Сейчас Атлантический океан ежедневно пересекают сотни самолетов, но 80 лет назад такой полет был очень опасным путешествием. Отважная летчица Берил Маркхэм первой перелетела через Атлантику с востока на запад. Ей посвящен роман Полы Маклейн «Облетая солнце», фрагмент которого мы сегодня публикуем в рамках совместной рубрики с интернет-магазином «Лабиринт».

Мне тогда едва исполнилось пять лет. В памяти отпечаталось, как мама и Дики садятся в проходящий поезд до Найроби, нагруженные огромными чемоданами из парусины, в дорожных башмаках и даже с носовыми платочками.
Белое перо на маминой шляпке задрожало, когда она поцеловала меня, велев не плакать и высоко держать голову. Она сказала, что уверена, что со мной все будет хорошо, потому что я большая и сильная девочка. А если я буду себя хорошо вести, она пришлет мне коробку лакричных конфет и засахаренных груш из магазина на Пикадилли, которыми я могу ни с кем не делиться.

Я смотрела, как поезд черной гусеницей уползает вдаль, не веря, что она на самом деле уехала. Даже когда последний дребезжащий вагон исчез за далекими желтыми холмами и мой отец повернулся ко мне и протянул руку, приглашая вернуться на ферму, я все еще надеялась, что это ошибка, ужасное недоразумение, которое вот-вот разрешится. Мама и Дики сойдут с поезда на следующей станции или повернут назад в Найроби и уже утром вернутся.

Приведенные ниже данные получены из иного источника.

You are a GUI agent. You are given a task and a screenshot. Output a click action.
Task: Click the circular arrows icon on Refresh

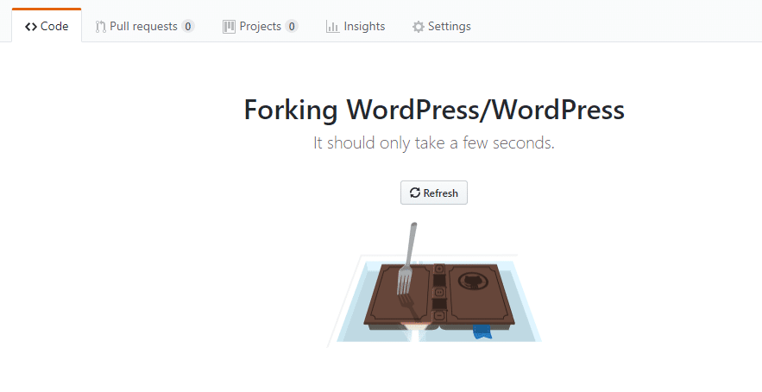415,193
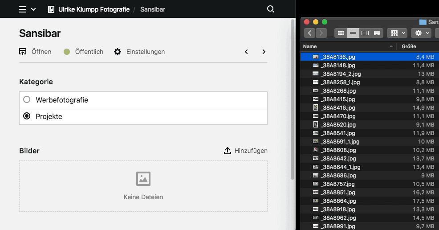The height and width of the screenshot is (230, 439).
Task: Click the search magnifier icon
Action: coord(270,9)
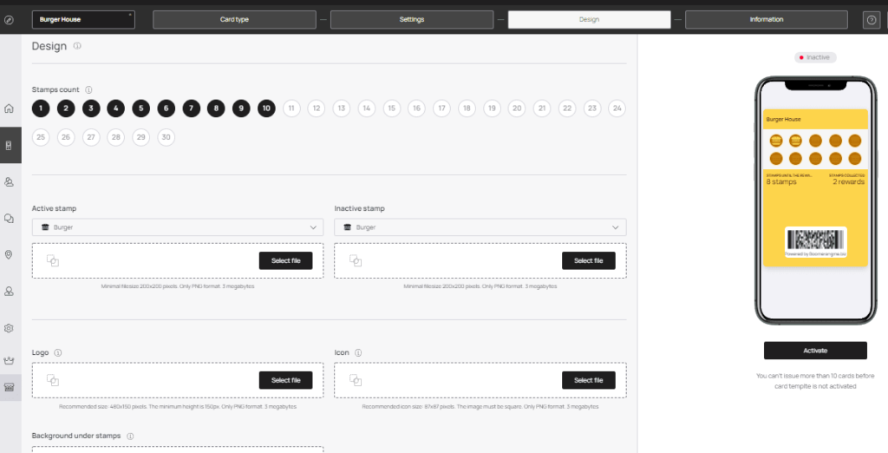Select stamp count 30
This screenshot has width=888, height=453.
click(166, 137)
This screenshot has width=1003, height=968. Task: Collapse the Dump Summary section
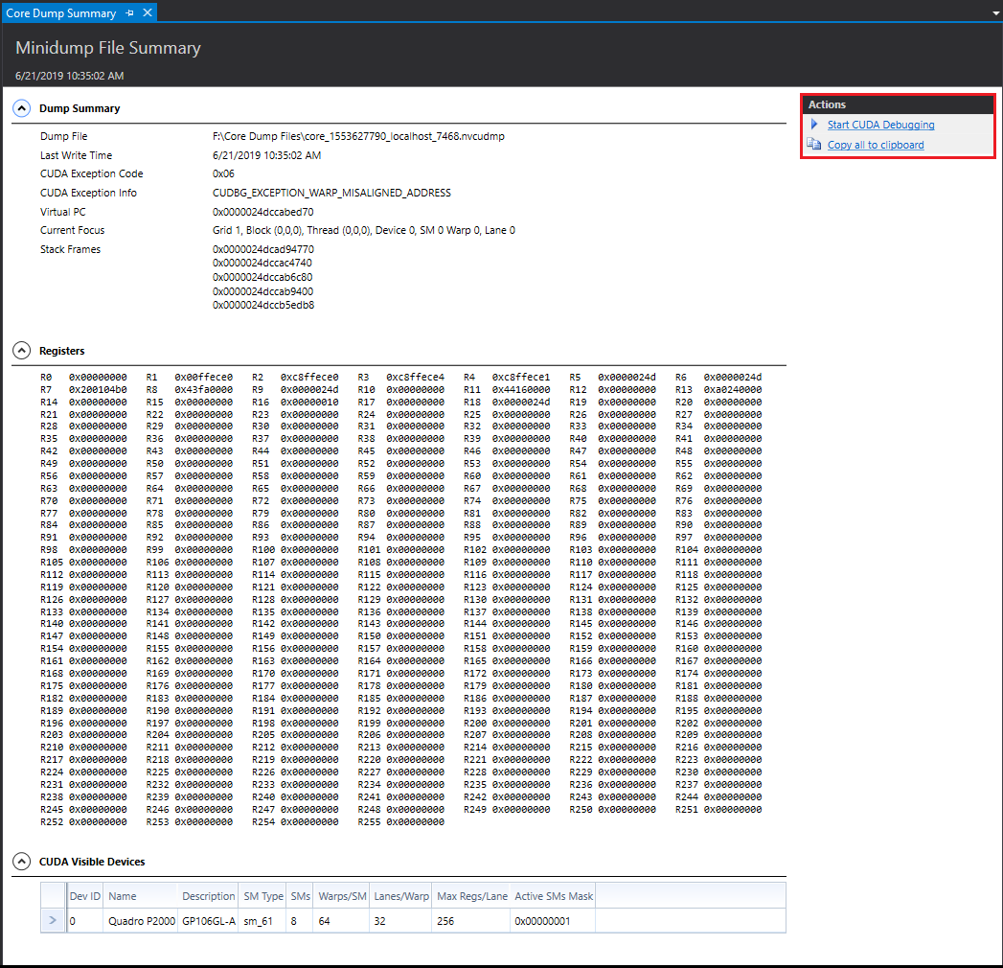(x=21, y=108)
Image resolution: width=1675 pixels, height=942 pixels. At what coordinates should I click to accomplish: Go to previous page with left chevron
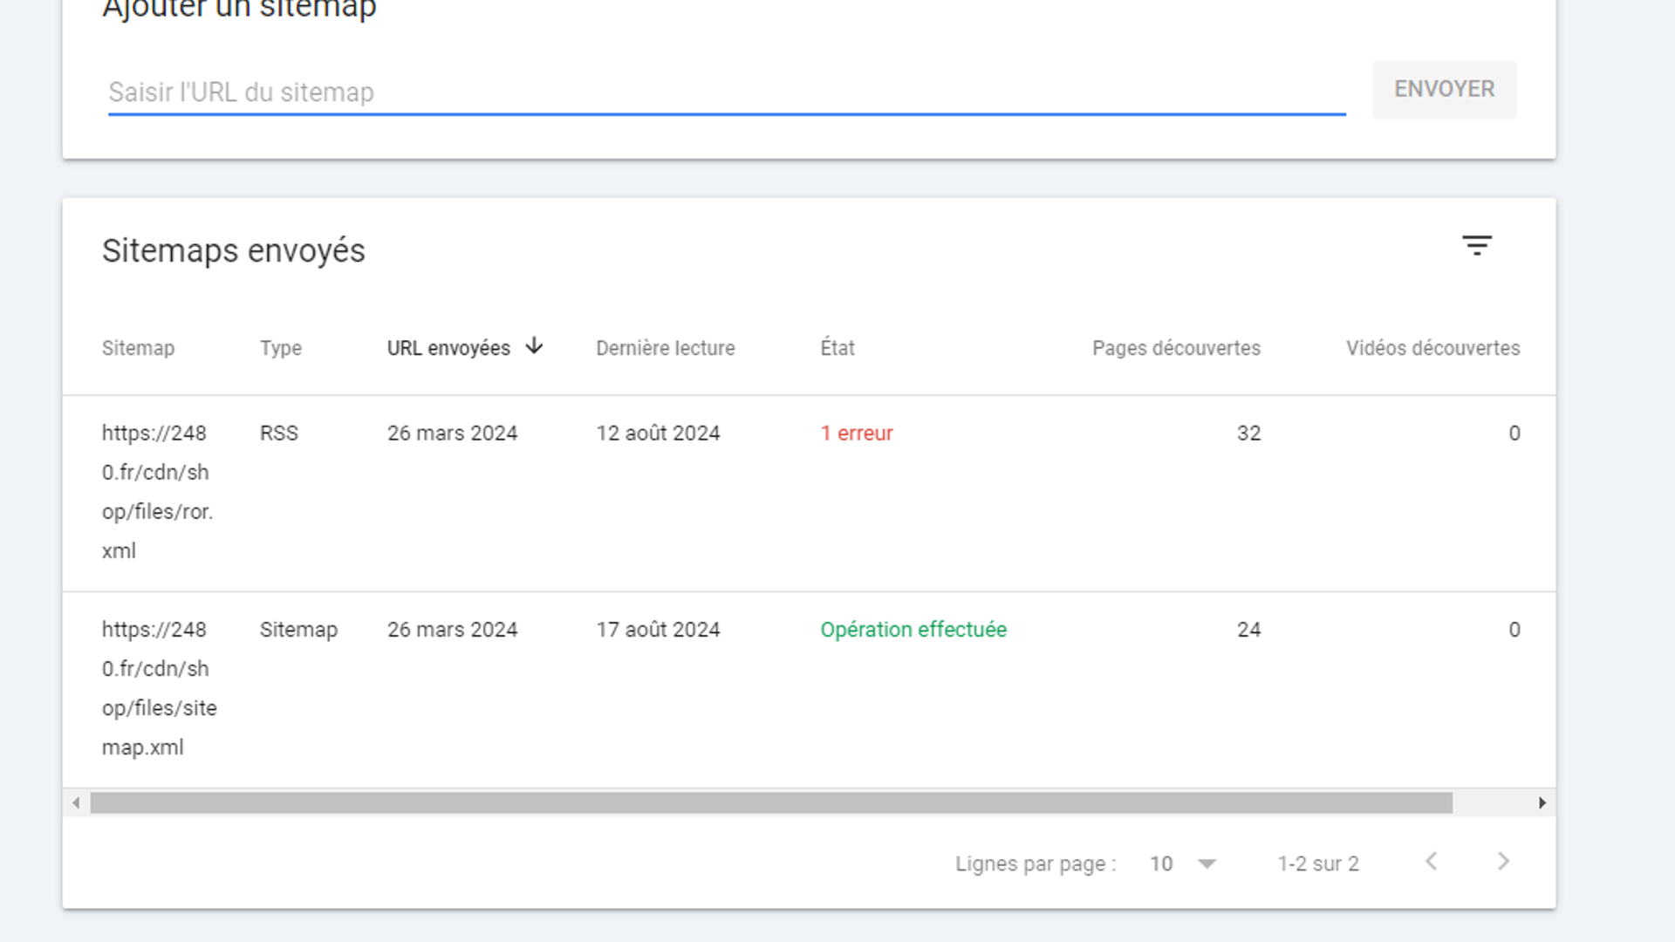coord(1431,862)
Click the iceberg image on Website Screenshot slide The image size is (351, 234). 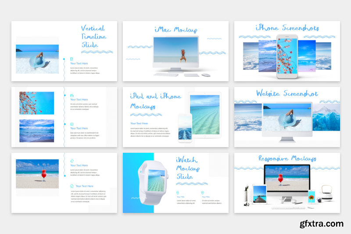coord(326,118)
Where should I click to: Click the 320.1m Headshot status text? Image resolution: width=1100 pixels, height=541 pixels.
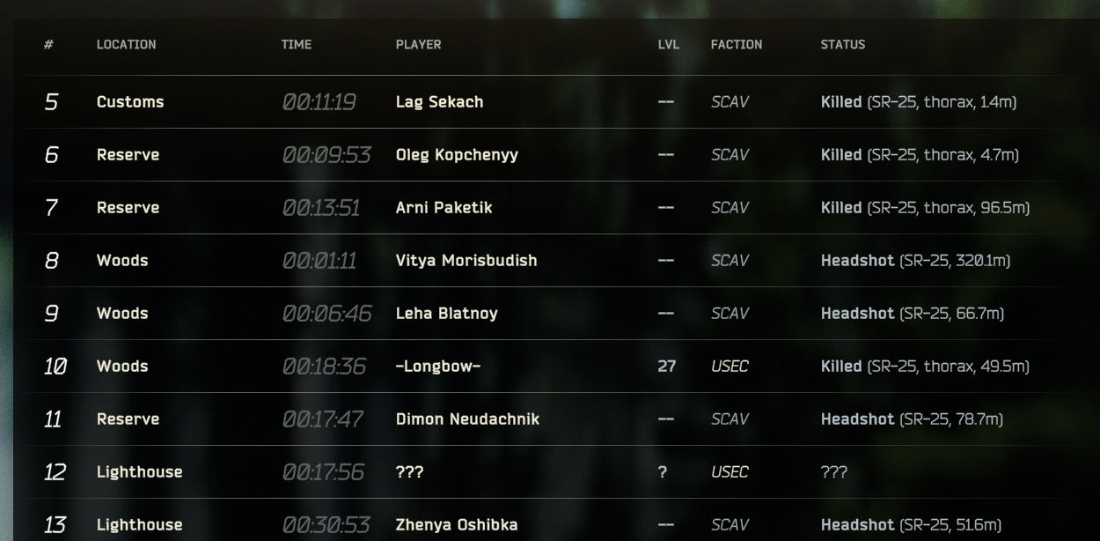915,261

Они не вернулись. Но я все равно продолжала ждать. Я то и дело поглядывала в окно на верхушки холмов и прислушивалась, не идет ли поезд. Несколько месяцев от матери не было известий. Она не прислала даже коротенькой телеграммы. А потом доставили конфеты.

Коробка была тяжелой. Сверху округлым почерком матери было написано мое имя — Берил Клаттербак. Взглянув на надпись — на знакомые провалы и завиточки, — я разрыдалась. Я поняла, что значит этот подарок. Больше нельзя было себя обманывать.

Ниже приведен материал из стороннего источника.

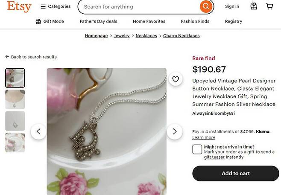Show the previous product photo arrow
281x195 pixels.
[x=38, y=131]
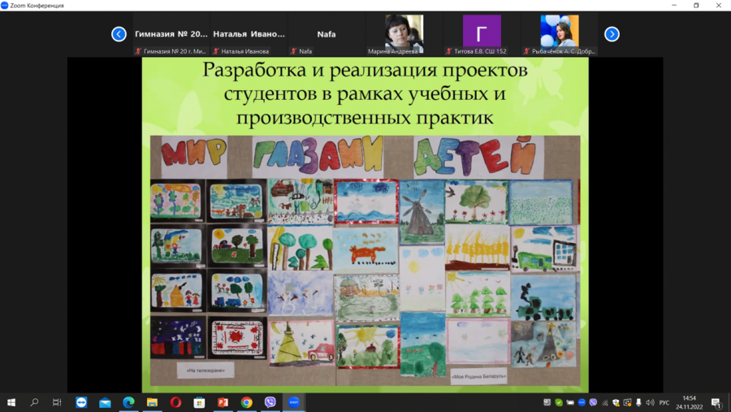Open Google Chrome from taskbar
This screenshot has width=731, height=412.
[x=247, y=402]
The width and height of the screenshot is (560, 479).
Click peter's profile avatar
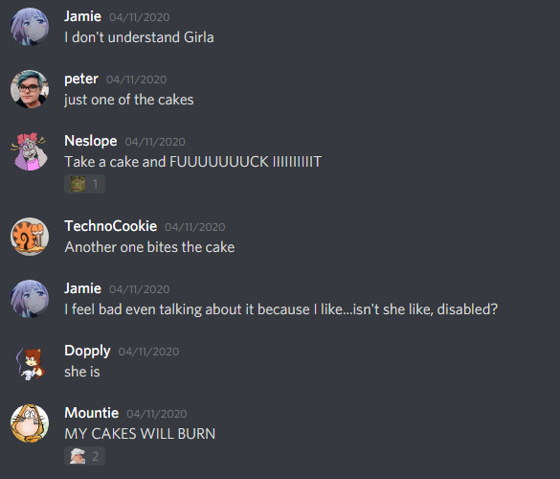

Прижав коробку к груди, я убежала на конюшню и спряталась в самом дальнем углу. Я ела конфеты без остановки, сколько влезет, пока меня не стошнило. Вечером, сидя с отцом за чаем, я наконец решилась спросить о том, что мучило меня больше всего.

— Мама и Дики не вернутся, правда?

Во взгляде отца промелькнула затаенная боль.

— Я не знаю.

— Может быть, мама ждет, что мы к ней приедем, — предположила я.

Отец долго молчал.

— Возможно, — нехотя согласился он. — Но наш дом теперь здесь. И я не готов его бросить. А ты?

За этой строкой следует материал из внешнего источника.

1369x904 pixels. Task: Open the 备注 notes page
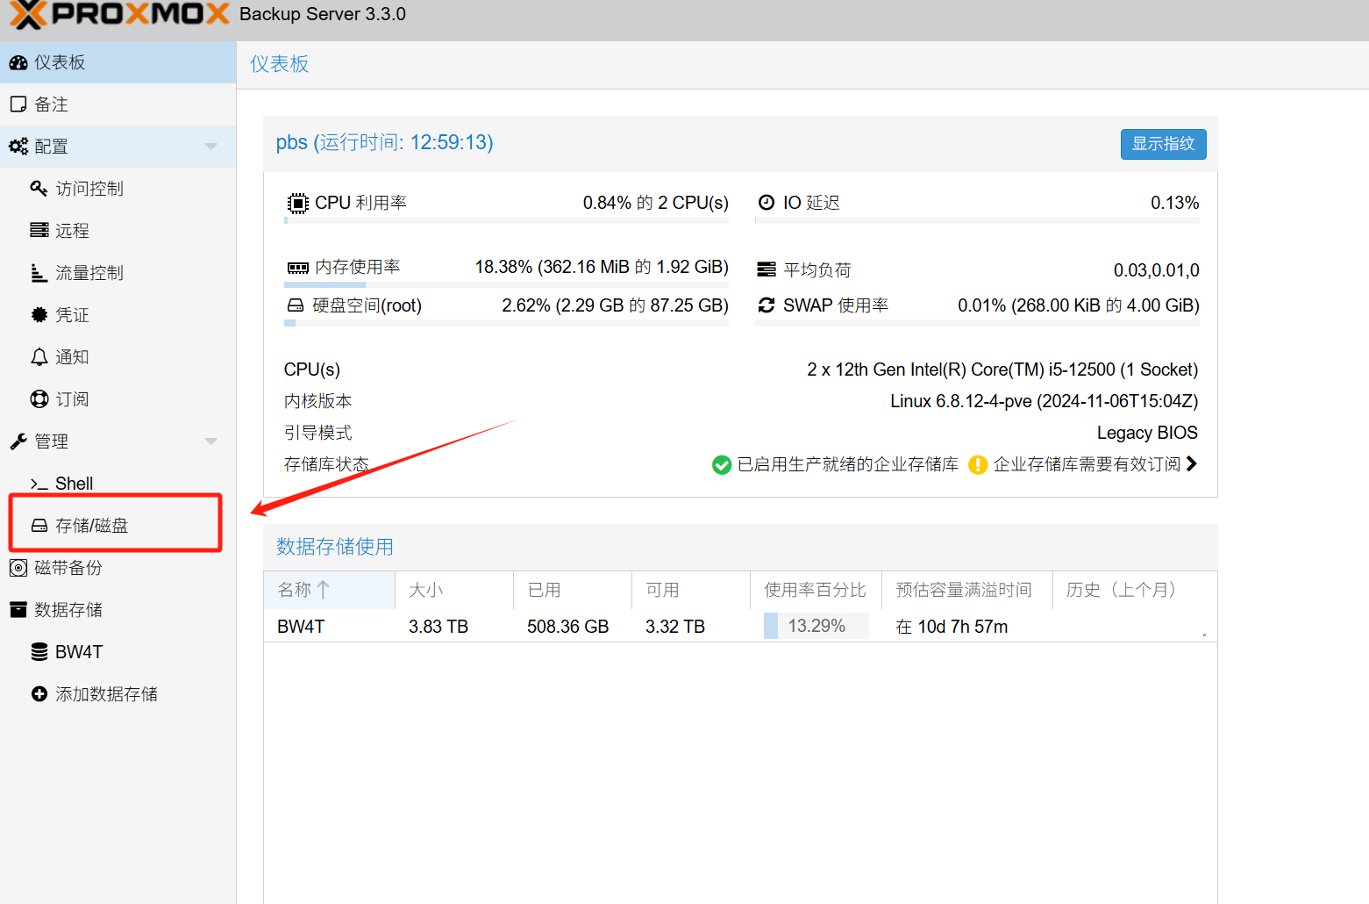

Выбор, предложенный мне, был трудным. Отец спрашивал меня не о том, хочу ли я остаться с ним, — это решение было принято давно. Он хотел знать, смогу ли я полюбить то, что окружало меня, так же, как любил он. Смогу ли я отдать сердце этому месту, даже если мать никогда не вернется.

Что я могла сказать в ответ? Я смотрела на пустые шкафы и вспоминала вещи, которые хранились в них, а теперь исчезли: четыре фарфоровые чашки с золотым ободком, любимое янтарное ожерелье матери с крупными бусинами — они так забавно стучали, когда она его надевала.

Отъезд матери оглушил меня. Я чувствовала боль, пустоту и растерянность. Я не знала, как мне забыть об этом, а отец не знал, как меня утешить.

Время лечит любые раны, и постепенно мои воспоминания о матери поблекли — мне стало уже трудно воскресить в памяти черты ее лица, воссоздать ее голос и слова, которые она мне говорила. Дни, проведенные вместе с ней, словно подернулись пеленой, стушевались. Глядя в окно фермы, я отчетливо понимала, что мое будущее простирается передо мной, как эта величественная равнина, раскинувшаяся от угловатого кратера Мененгаи до ослепительно-голубой вершины горы Кения. И оно больше не связано с матерью. Инстинктивно я чувствовала, что надо смотреть вперед, жить будущим, а мать и ее отъезд… Мысли о ней лучше спрятать поглубже, чтобы больше не плакать и не обижаться. Надо убедить себя, что так было необходимо. И кончено. Своего рода прощение, закалка характера. Так масаи заостряют наконечник стрелы прежде, чем она попадет в цель.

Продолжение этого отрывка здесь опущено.